Reckless Kelly’s eighth studio album is a classic road record. Nearly all of the songs on Long Night Moon are about traveling, or saying goodbye before hitting the road. These sorts of songs should, logically, be worn out and boring after the decades. But people never seem to get sick of love songs, and bands never seem to get sick of writing road songs. Also, Reckless Kelly’s songwriter and lead singer, Willy Braun, has a rich, soulful voice and a lyrical point of view that’s equal parts self-deprecating and introspective. That helps a lot.
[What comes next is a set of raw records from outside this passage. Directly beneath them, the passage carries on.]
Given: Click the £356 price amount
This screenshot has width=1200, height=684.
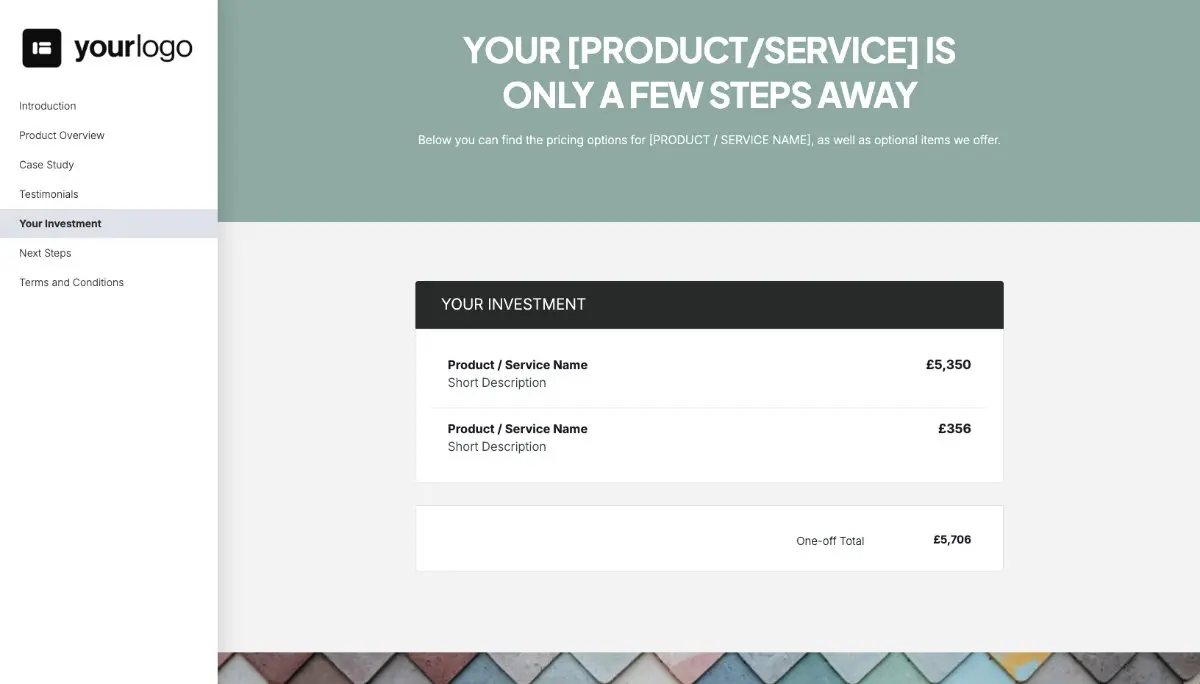Looking at the screenshot, I should tap(954, 428).
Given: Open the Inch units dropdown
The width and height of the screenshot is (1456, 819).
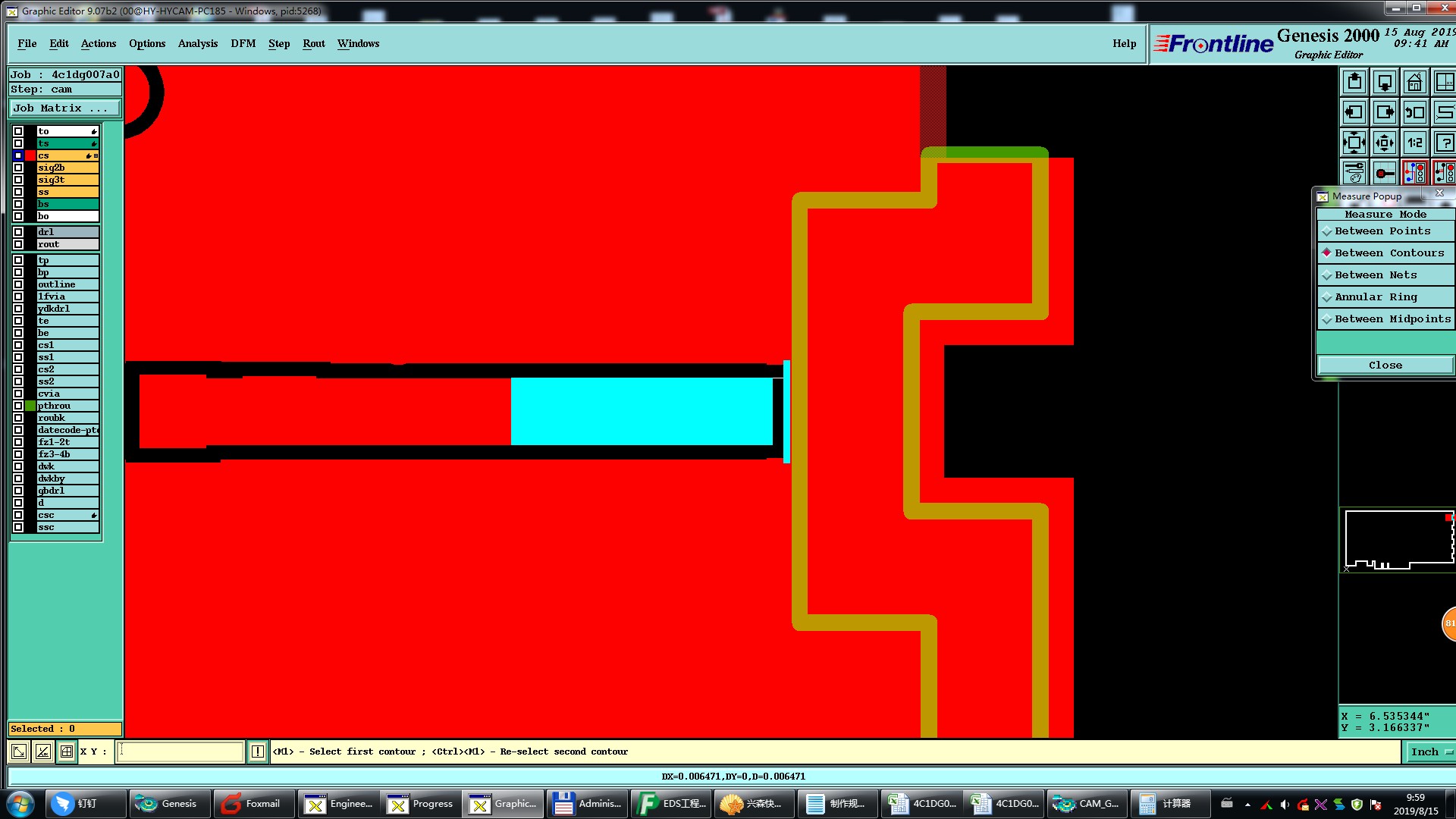Looking at the screenshot, I should point(1429,752).
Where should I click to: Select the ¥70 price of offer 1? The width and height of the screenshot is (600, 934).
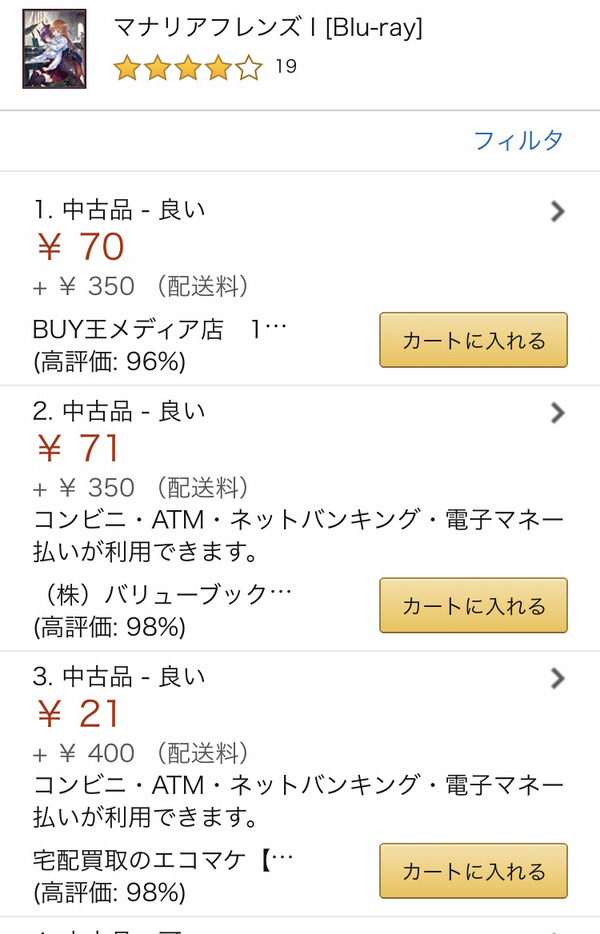80,247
The album opens with “Long Night Moon”, a dark and sparsely arranged song that evokes late night drives down empty highways. Braun’s lyrics about getting out of the city and going home aren’t particularly excellent, but his delivery matches up perfectly with the music. Low piano chords, arco bass, and light, tom-oriented drumming set the stage perfectly for the simple acoustic guitar riff and the extended electric solo that closes out the song. It’s a hell of an opener, and the band has difficulty coming up with anything as distinctive until near the end of the record.
Just because what follows “Long Night Moon” is more typical roots-rock songwriting doesn’t mean it isn’t quality material. “Real Cool Hand” is a solid mid-tempo rocker about a woman who subtly controls the relationship, while “Irish Goodbye” is a fiddle and lap steel guitar-driven ballad about leaving without actually saying goodbye. The clever “Be My Friend (In Real Life)” is the true standout in the middle of the album. The song is driven by the refrain “Put down your devices and live your life / Won’t you be my friend in real life?” This plea comes across not as whiny, but as an honest call for human interaction. As a band working in bars and clubs across North America, seeing the audience from behind their cell phones probably gets old night after night.
While most of Long Night Moon is strong, Reckless Kelly occasionally falls into pedestrian country-rock. “The Girl I Knew” is pleasant but completely unremarkable musically, and the lyrics about a girl who constantly claims to be a changed woman but is constantly lying isn’t particularly compelling. “I Can’t Stand It” sounds almost exactly the same as “Be My Friend (In Real Life)” without the clever lyrical conceit.
The record gets back on track with “Didn’t Mean to Break Your Heart”, which finds the band pulling out the old harmonica-plus-acoustic guitar trope. But it’s a perfectly placed sonic change of pace song that is very welcome at that point on the album, and leads nicely into the closing trilogy of songs. This trilogy begins with “The Only Home I’ve Ever Known”, a gently rolling country song with a nicely played background duet between fiddle and distorted slide guitar. As the song comes to a close, it fades smoothly back into the instrumental “Long Night Moon (Reprise)”, which lasts for about a minute. And as the reprise fades away, the acoustic guitar riff slides right into closer “Idaho”. The three songs flow seamlessly, and “Idaho” manages to recall “Long Night Moon” without being a pale imitation. Lyrically, Braun talks about arriving back home in Idaho. One presumes this is where he was heading in “Long Night Moon”, and it provides a nice, quiet bookend to the album.
Despite a couple of middling songs, the good stuff on Long Night Moon is very good indeed. Reckless Kelly are clearly comfortable with themselves, which means they aren’t pushing any genre boundaries here but are focused on writing strong material. In the 20th century the music they play would likely be referred to as “country.” But their website and press materials studiously avoid using that term. It’s interesting to see how bands in the 21st century who are influenced by classic country music all seem to gravitate towards terms like “Americana” and “roots rock.” Perhaps they are seeking out a completely different audience than their brethren in the pop, arena rock, and “Yee haw, redneck life is awesome!”-oriented mainstream country genre. But their avoidance of the term is interesting.